What you need to do
Beginning with the line that includes "Task: Click the 编码设置 button" and ending with the last line, print the records exactly, leaving every picture out.

(Excerpted records)

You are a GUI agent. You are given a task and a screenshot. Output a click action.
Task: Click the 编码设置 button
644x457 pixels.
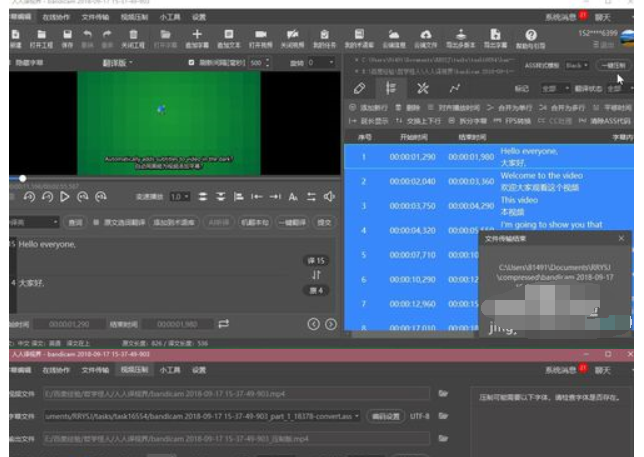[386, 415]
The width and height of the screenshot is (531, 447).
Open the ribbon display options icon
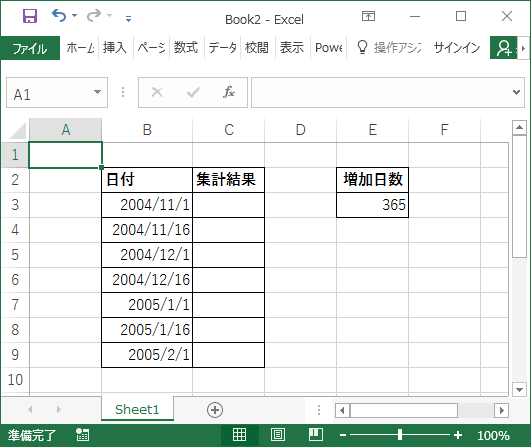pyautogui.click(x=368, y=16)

(End Excerpted records)

Exercise solution
Task: Click the 编码设置 button
644x457 pixels.
[386, 415]
The width and height of the screenshot is (531, 447).
Open the ribbon display options icon
pyautogui.click(x=368, y=16)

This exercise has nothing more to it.